Go line by line through the listing below and copy those that hold "folder".

◇ ◇ ◇ ◇

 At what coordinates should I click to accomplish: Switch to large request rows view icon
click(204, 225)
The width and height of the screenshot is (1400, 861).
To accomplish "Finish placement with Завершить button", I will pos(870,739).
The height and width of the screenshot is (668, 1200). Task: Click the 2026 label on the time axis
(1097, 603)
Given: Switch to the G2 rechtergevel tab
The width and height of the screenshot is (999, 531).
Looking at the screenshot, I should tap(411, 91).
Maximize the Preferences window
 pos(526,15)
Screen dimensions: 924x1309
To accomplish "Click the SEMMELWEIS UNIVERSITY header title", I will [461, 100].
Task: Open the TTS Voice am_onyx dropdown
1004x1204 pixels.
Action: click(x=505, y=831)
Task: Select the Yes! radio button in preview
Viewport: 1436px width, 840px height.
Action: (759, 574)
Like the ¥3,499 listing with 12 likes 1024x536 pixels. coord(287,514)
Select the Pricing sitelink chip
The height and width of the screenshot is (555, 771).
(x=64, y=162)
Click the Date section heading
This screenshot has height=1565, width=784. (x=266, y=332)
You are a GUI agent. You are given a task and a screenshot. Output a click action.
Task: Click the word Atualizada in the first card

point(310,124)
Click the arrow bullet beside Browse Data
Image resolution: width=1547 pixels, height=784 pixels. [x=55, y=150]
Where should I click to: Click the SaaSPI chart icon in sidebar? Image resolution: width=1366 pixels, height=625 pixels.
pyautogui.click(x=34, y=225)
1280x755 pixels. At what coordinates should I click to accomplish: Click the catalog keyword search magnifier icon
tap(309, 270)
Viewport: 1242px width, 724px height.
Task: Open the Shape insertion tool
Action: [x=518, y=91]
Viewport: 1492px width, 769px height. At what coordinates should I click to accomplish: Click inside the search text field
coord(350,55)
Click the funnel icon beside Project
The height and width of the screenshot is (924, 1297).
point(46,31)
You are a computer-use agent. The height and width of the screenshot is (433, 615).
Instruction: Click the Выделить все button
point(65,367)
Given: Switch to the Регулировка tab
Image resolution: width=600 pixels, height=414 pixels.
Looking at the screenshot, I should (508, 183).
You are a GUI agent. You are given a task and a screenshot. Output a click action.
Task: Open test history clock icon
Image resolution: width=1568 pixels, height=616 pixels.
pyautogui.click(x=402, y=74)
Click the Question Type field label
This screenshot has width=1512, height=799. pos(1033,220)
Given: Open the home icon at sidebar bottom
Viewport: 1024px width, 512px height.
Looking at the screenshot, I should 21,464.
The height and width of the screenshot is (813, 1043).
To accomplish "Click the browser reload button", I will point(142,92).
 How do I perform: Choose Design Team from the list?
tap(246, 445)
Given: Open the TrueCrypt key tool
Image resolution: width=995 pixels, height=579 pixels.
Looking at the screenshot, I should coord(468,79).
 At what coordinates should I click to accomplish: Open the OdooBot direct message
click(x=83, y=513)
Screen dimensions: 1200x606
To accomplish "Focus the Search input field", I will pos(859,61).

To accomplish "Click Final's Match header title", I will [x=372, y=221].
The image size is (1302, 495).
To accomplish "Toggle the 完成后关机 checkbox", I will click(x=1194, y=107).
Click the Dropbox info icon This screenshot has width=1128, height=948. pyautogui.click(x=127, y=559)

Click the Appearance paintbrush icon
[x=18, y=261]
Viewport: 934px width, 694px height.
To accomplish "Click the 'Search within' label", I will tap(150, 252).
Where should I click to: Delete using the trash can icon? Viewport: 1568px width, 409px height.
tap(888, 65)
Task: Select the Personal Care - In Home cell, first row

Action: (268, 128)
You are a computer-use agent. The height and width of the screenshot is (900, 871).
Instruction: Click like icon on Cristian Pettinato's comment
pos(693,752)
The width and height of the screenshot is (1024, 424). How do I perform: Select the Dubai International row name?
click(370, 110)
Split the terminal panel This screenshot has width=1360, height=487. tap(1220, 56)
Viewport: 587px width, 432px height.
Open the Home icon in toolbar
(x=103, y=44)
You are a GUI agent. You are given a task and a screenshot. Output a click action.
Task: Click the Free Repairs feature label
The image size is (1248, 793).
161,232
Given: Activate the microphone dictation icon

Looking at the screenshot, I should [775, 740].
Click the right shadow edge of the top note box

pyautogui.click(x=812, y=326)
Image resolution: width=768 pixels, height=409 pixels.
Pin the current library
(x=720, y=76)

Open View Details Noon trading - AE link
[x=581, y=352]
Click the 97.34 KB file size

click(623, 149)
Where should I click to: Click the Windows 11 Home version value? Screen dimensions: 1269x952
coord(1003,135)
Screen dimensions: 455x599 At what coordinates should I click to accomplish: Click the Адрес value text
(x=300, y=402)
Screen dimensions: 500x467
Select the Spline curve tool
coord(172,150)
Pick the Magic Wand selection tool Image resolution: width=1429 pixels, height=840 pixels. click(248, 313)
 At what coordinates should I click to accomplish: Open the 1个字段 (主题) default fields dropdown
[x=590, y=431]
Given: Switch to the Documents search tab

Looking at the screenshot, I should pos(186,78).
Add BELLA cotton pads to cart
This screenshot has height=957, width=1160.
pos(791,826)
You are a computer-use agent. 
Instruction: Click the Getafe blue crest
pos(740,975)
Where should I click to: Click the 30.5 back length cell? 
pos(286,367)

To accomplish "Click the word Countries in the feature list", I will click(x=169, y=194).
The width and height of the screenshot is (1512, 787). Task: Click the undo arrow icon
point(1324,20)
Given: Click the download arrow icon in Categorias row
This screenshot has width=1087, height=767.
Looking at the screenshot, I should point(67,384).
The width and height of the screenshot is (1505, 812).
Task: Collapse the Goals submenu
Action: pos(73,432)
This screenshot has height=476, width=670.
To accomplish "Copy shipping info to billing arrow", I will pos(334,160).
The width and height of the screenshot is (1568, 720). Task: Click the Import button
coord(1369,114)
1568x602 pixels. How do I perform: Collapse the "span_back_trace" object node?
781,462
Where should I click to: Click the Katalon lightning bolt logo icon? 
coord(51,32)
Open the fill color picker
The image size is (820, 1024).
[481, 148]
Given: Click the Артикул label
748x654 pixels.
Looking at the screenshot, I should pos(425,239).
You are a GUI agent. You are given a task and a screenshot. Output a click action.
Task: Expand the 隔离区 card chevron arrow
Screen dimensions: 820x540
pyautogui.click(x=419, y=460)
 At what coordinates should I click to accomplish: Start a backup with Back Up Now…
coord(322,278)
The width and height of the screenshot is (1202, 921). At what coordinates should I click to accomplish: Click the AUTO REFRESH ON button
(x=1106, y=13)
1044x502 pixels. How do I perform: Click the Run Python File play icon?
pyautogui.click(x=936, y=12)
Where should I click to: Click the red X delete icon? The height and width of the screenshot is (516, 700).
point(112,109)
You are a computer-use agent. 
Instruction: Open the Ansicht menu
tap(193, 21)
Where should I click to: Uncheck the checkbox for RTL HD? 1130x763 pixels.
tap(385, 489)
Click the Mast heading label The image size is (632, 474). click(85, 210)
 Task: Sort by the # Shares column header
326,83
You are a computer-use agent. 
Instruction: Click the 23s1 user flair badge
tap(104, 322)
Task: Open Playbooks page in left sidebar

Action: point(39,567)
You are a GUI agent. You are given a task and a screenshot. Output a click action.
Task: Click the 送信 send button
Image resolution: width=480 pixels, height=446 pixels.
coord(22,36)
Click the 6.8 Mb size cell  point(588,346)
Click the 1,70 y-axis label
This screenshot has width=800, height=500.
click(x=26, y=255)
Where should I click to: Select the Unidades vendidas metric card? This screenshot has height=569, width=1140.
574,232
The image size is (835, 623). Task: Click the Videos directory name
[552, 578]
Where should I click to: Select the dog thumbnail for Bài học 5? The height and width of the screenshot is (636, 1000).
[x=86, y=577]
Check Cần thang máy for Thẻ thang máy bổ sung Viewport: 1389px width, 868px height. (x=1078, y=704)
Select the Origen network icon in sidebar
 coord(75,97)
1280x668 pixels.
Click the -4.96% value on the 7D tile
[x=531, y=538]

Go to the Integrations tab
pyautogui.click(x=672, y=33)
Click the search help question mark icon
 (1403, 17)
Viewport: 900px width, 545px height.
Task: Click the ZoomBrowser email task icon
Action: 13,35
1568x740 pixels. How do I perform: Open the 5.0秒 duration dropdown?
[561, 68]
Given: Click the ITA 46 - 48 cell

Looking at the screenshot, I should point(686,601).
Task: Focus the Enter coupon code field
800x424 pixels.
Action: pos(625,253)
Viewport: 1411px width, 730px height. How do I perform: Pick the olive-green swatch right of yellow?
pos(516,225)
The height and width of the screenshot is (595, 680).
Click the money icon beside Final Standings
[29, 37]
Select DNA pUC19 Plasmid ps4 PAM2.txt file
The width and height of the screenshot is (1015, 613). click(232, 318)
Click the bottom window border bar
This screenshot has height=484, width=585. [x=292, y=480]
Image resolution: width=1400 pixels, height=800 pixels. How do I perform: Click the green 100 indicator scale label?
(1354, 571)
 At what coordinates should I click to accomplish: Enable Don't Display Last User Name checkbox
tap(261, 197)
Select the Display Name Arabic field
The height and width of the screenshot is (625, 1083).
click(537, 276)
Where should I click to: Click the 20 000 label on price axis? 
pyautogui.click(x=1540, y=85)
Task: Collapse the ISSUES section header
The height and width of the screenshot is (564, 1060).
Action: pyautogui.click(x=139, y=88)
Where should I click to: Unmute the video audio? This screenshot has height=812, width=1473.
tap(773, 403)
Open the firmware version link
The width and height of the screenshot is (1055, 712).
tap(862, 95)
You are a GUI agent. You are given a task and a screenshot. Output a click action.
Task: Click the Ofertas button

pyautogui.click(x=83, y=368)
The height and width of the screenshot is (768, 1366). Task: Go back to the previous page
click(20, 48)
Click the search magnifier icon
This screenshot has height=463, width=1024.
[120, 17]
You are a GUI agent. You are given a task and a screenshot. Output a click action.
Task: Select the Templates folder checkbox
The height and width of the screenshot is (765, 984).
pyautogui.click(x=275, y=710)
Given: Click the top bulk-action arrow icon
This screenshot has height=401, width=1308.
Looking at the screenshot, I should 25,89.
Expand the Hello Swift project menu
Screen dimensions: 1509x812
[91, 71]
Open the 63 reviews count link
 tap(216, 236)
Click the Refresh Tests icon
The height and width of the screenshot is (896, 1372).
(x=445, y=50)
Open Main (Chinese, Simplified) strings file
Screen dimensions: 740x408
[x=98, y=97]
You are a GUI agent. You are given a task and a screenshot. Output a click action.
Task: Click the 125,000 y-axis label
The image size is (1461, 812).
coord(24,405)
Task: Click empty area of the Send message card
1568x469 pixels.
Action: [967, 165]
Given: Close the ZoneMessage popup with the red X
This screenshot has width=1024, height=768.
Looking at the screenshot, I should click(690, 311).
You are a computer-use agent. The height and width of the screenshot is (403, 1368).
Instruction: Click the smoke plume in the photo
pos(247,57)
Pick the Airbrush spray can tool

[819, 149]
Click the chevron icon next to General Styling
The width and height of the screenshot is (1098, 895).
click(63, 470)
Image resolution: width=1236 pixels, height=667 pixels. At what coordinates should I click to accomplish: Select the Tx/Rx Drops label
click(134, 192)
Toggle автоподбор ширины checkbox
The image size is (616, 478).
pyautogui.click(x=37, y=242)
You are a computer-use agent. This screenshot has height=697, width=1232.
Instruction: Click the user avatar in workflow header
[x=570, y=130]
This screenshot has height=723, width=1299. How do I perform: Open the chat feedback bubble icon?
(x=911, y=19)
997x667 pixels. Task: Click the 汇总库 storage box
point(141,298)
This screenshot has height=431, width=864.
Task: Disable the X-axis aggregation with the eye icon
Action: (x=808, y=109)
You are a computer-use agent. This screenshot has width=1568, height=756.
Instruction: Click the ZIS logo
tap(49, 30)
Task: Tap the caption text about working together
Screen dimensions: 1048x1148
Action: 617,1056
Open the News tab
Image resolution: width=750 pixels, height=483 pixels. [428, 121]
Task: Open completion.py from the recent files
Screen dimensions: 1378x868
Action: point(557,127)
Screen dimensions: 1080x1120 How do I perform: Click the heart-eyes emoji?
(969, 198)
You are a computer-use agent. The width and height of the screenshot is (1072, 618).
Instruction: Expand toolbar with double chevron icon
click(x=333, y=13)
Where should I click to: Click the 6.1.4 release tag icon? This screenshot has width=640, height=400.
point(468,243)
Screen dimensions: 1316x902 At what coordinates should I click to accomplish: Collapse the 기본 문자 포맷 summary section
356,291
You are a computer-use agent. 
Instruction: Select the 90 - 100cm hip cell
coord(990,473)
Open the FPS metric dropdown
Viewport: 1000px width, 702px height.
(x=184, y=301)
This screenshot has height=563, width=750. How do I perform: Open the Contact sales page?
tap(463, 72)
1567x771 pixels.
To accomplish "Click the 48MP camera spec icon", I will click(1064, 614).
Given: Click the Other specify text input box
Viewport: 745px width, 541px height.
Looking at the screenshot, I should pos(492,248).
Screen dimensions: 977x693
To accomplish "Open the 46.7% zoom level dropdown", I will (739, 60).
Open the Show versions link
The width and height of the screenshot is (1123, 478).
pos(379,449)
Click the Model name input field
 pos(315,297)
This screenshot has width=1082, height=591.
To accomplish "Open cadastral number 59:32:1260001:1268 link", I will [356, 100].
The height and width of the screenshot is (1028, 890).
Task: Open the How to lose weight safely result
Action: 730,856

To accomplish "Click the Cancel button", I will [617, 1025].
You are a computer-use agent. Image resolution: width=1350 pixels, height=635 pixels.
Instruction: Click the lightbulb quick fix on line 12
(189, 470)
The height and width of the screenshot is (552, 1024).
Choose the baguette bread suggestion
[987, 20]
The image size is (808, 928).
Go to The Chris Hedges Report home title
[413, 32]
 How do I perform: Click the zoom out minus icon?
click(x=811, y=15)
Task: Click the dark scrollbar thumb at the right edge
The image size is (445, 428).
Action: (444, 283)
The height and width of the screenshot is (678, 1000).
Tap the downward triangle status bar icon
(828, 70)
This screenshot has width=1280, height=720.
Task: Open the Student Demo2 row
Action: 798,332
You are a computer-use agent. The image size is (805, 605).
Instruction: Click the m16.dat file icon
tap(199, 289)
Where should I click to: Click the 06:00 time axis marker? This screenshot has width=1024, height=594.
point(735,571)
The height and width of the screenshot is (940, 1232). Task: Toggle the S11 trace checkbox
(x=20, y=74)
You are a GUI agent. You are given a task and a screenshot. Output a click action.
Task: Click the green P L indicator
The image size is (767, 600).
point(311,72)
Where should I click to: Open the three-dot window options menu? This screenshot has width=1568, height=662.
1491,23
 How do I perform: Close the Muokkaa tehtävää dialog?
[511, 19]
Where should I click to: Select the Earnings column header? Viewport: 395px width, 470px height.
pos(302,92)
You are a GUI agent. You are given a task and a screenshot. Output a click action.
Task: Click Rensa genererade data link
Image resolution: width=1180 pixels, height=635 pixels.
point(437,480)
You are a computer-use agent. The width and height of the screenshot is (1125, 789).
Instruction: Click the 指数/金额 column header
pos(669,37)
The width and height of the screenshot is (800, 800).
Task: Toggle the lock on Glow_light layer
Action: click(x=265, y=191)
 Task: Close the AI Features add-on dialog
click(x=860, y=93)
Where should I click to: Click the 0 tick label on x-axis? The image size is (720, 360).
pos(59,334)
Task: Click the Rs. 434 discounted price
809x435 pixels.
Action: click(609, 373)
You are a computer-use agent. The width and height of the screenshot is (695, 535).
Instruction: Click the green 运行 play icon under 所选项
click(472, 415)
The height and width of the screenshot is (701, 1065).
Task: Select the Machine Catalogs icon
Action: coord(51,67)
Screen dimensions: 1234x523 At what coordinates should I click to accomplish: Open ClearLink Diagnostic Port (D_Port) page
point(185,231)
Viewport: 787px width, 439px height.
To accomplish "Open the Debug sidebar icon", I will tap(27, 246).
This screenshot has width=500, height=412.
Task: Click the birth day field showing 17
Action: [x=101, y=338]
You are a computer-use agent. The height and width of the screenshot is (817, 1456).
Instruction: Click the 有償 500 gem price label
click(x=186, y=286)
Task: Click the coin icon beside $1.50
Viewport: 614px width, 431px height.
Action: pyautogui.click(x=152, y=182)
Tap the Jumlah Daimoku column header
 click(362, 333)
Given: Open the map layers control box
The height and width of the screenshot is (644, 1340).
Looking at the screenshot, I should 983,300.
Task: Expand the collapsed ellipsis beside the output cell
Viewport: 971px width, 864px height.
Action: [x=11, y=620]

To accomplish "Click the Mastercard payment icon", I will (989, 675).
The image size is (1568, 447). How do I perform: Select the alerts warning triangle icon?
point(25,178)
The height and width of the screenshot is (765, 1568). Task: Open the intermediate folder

◇ ◇ ◇ ◇

- Written response:
Task: Select the Templates folder checkbox
The height and width of the screenshot is (765, 1568). Task: Open the intermediate folder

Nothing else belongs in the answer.